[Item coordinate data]
[Begin]

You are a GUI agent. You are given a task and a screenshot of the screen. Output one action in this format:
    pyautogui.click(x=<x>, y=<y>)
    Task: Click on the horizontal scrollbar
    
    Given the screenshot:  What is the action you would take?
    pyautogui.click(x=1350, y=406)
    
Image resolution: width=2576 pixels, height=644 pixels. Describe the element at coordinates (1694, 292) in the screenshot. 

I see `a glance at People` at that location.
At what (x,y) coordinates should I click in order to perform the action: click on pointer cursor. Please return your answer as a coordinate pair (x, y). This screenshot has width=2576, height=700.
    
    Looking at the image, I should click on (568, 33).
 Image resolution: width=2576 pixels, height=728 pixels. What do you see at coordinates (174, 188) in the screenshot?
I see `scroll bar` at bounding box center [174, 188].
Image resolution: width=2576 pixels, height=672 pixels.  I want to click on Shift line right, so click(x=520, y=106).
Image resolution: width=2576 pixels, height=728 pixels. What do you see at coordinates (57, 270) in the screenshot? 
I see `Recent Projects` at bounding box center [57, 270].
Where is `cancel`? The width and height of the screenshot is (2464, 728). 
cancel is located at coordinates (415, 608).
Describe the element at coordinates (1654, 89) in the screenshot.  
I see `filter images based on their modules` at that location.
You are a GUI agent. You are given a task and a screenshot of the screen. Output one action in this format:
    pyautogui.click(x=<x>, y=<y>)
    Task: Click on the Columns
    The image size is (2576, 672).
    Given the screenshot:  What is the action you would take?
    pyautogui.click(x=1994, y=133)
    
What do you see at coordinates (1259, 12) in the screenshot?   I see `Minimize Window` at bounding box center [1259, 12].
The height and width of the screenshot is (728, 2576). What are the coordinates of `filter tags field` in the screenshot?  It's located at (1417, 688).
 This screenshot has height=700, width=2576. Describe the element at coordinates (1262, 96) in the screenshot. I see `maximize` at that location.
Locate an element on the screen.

[End]

Aim:
Rewrite all of the data above, putting "screen assistant" wherever "GUI agent" appears and keeping everything else the same.

Answer to this task:
You are a screen assistant. You are given a task and a screenshot of the screen. Output one action in this format:
    pyautogui.click(x=<x>, y=<y>)
    Task: Click on the horizontal scrollbar
    
    Given the screenshot:  What is the action you would take?
    pyautogui.click(x=1350, y=406)
    
Image resolution: width=2576 pixels, height=644 pixels. Describe the element at coordinates (1694, 292) in the screenshot. 

I see `a glance at People` at that location.
At what (x,y) coordinates should I click in order to perform the action: click on pointer cursor. Please return your answer as a coordinate pair (x, y). This screenshot has width=2576, height=700.
    
    Looking at the image, I should click on (568, 33).
 Image resolution: width=2576 pixels, height=728 pixels. What do you see at coordinates (174, 188) in the screenshot?
I see `scroll bar` at bounding box center [174, 188].
Image resolution: width=2576 pixels, height=672 pixels.  I want to click on Shift line right, so click(x=520, y=106).
Image resolution: width=2576 pixels, height=728 pixels. What do you see at coordinates (57, 270) in the screenshot? 
I see `Recent Projects` at bounding box center [57, 270].
Where is `cancel`? The width and height of the screenshot is (2464, 728). 
cancel is located at coordinates (415, 608).
Describe the element at coordinates (1654, 89) in the screenshot.  
I see `filter images based on their modules` at that location.
You are a screen assistant. You are given a task and a screenshot of the screen. Output one action in this format:
    pyautogui.click(x=<x>, y=<y>)
    Task: Click on the Columns
    The image size is (2576, 672).
    Given the screenshot:  What is the action you would take?
    pyautogui.click(x=1994, y=133)
    
What do you see at coordinates (1259, 12) in the screenshot?   I see `Minimize Window` at bounding box center [1259, 12].
The height and width of the screenshot is (728, 2576). What are the coordinates of `filter tags field` in the screenshot?  It's located at (1417, 688).
 This screenshot has height=700, width=2576. Describe the element at coordinates (1262, 96) in the screenshot. I see `maximize` at that location.
Locate an element on the screen.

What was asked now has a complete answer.